Un deuxième garçon âgé de 15 ans, également impliqué dans l’agression qui a coûté la vie à D., a été interpellé.

Depuis samedi, de nombreuses personnes s’arrêtent sur la place Bel-Air afin de se recueillir et déposer mots et fleurs à l’endroit du drame.

Depuis samedi, de nombreuses personnes s’arrêtent sur la place Bel-Air afin de se recueillir et déposer mots et fleurs à l’endroit du drame.

Les circonstances autour de la mort du jeune D., âgé de 17 ans, agressé jeudi dernier sur la place Bel-Air à Yverdon- les-Bains, se précisent. En effet, les nombreuses investigations et interrogatoires de témoins menés, depuis les faits, par les inspecteurs de la Police de sûreté ont conduit à l’interpellation d’une seconde personne impliquée dans le drame. Il s’agit d’un mineur, âgé de 15 ans, de nationalité suisse, et également domicilié dans la région.

 

Un seul coup de poing

Le jour du drame, ce dernier, déjà connu de la justice pour une affaire de vol d’usage, se trouvait avec R., un Suisso-colombien âgé de 16 ans, auteur du coup de poing unique qui a provoqué la chute de D. Sur le bitume. Blessé à la tête, D. Avait, dans un premier temps, été transporté à l’hôpital d’Yverdon-les- Bains avant d’être héliporté au CHUV, à Lausanne, dans un état critique. Un établissement hospitalier dans lequel, hélas, D., a rendu son dernier souffle vendredi en fin d’après-midi.

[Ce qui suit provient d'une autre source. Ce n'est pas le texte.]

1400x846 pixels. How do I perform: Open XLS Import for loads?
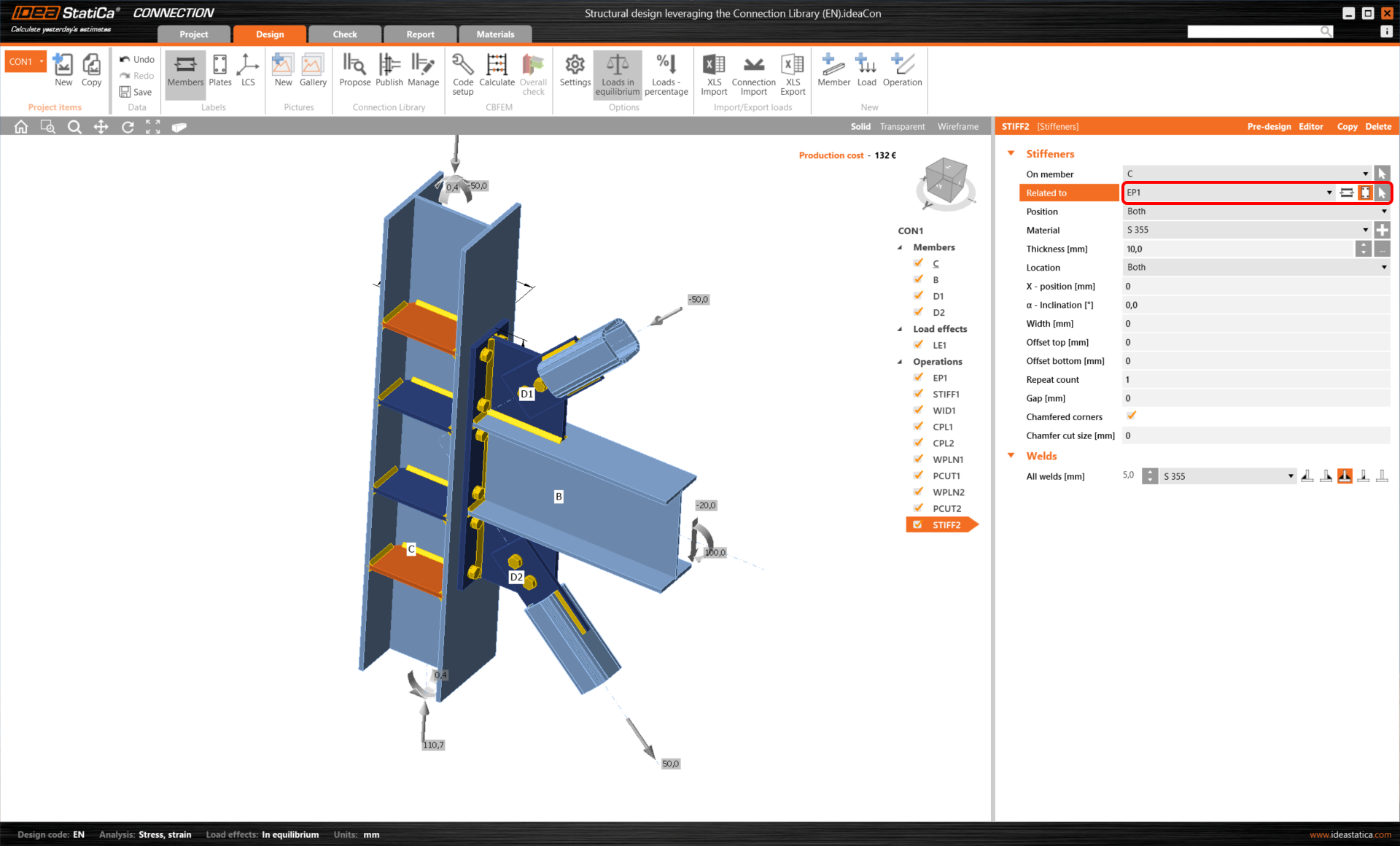click(713, 73)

Selon la Police cantonale vaudoise, peu avant le geste fatal, ce nouvel interpellé «aurait incité son camarade» à frapper D. «qui n’a à aucun moment provoqué quiconque sur la place Bel- Air».

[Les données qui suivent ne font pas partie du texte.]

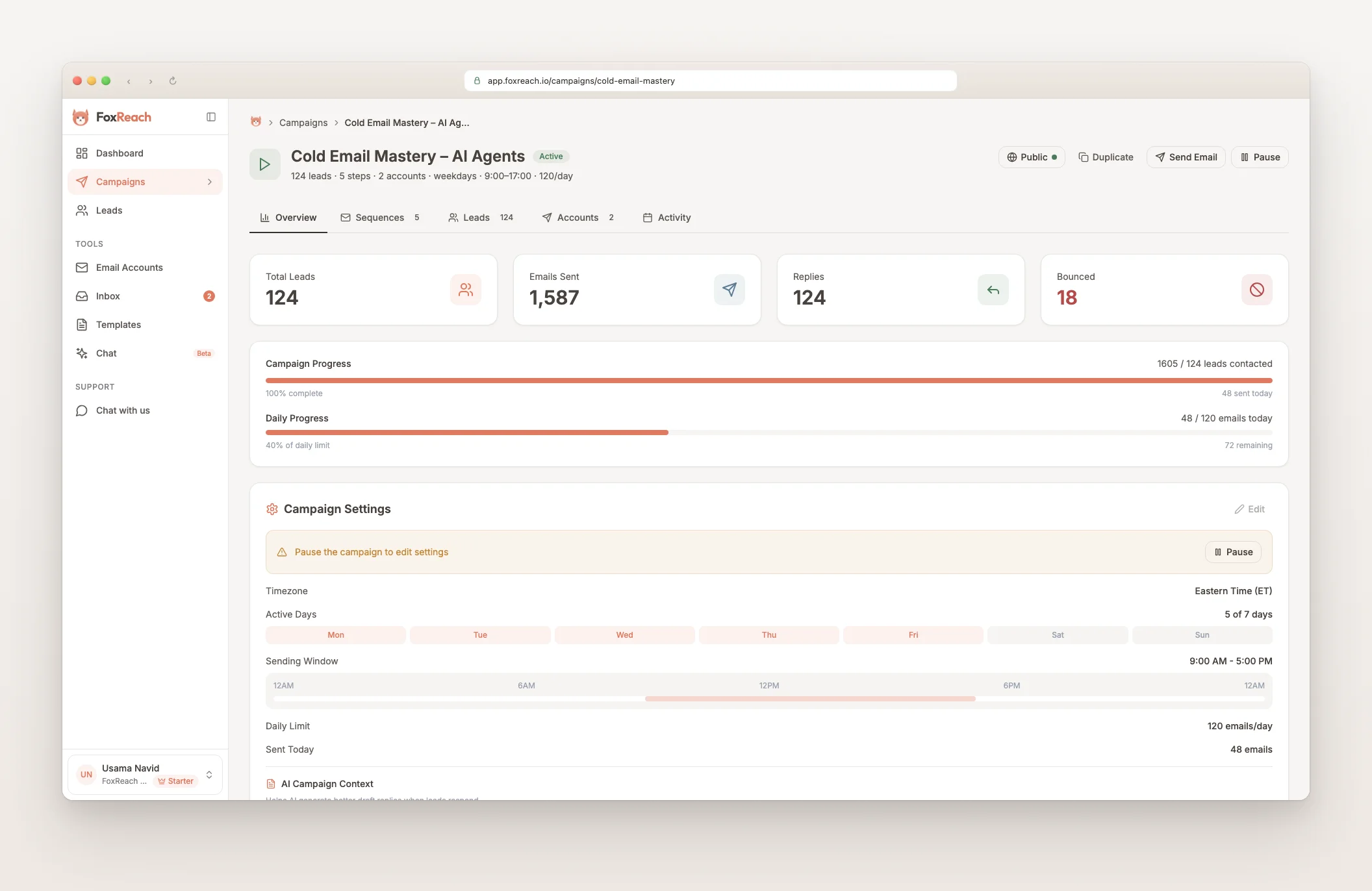Screen dimensions: 1372x891
Task: Click the Duplicate button
Action: [1106, 157]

Par ailleurs, la police confirme que c’est bien la marque de la veste portée par D. Qui serait à l’origine du drame. Un vêtement Lonsdale, griffe prisée, notamment, par certains membres de l’extrême droite. La Présidente du Tribunal des mineurs a ordonné que ce second mineur impliqué soit, tout comme R., qui pour rappel s’était rendu de lui-même au poste de police local, placé en détention provisoire.

Autres protagonistes

A noter, enfin que les inspecteurs de la Police de sûreté de la division criminelle et de l’identité judiciaire poursuivent les investigations. Ces dernières doivent servir à identifier les autres protagonistes de l’affaire et déterminer précisément les circonstances de cette agression, en collaboration avec le Centre universitaire romand de médecine légale.